=== Exercise details ===
Restate the entries below exactly. Images are not part of the copy.

=== Information ===
-*-*-
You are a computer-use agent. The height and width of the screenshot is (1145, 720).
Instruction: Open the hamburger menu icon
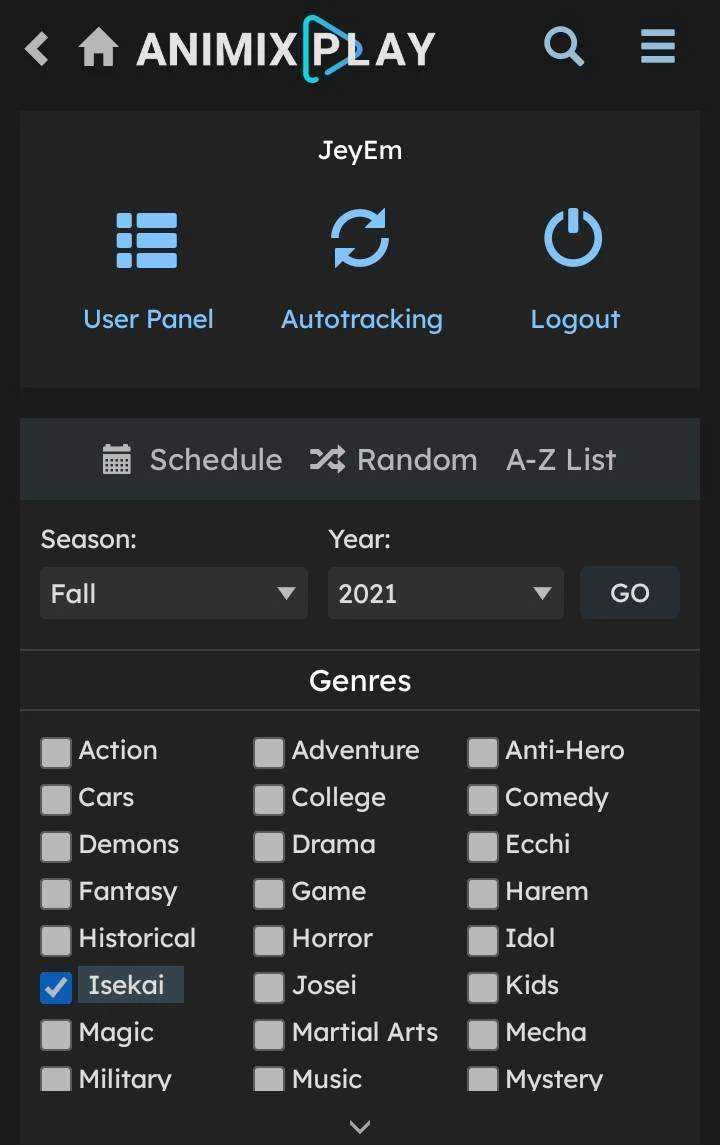pos(657,47)
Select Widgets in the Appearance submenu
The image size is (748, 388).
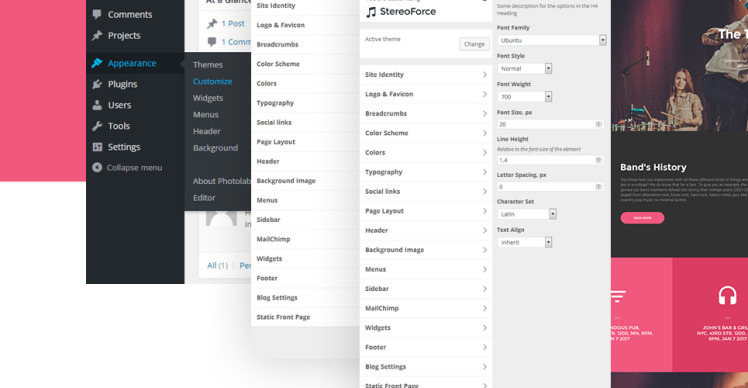tap(208, 98)
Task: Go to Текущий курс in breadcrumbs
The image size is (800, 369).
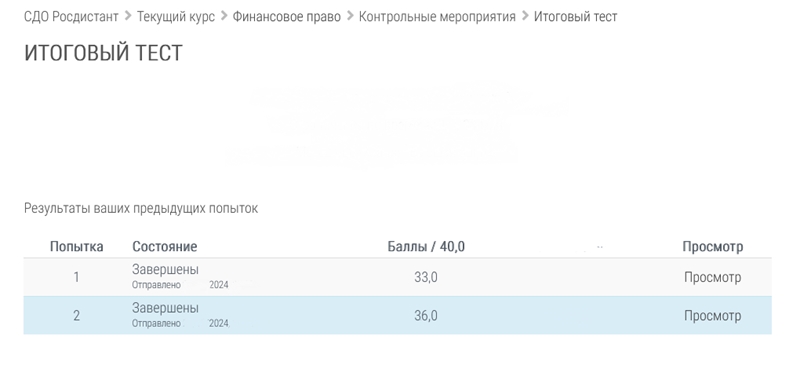Action: [176, 16]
-*-*-
=== The answer ===
You are a computer-use agent. The height and width of the screenshot is (1145, 720).
Instruction: Open the hamburger menu icon
pos(657,47)
Select Widgets in the Appearance submenu
The image size is (748, 388).
tap(208, 98)
Task: Go to Текущий курс in breadcrumbs
The image size is (800, 369).
Action: [176, 16]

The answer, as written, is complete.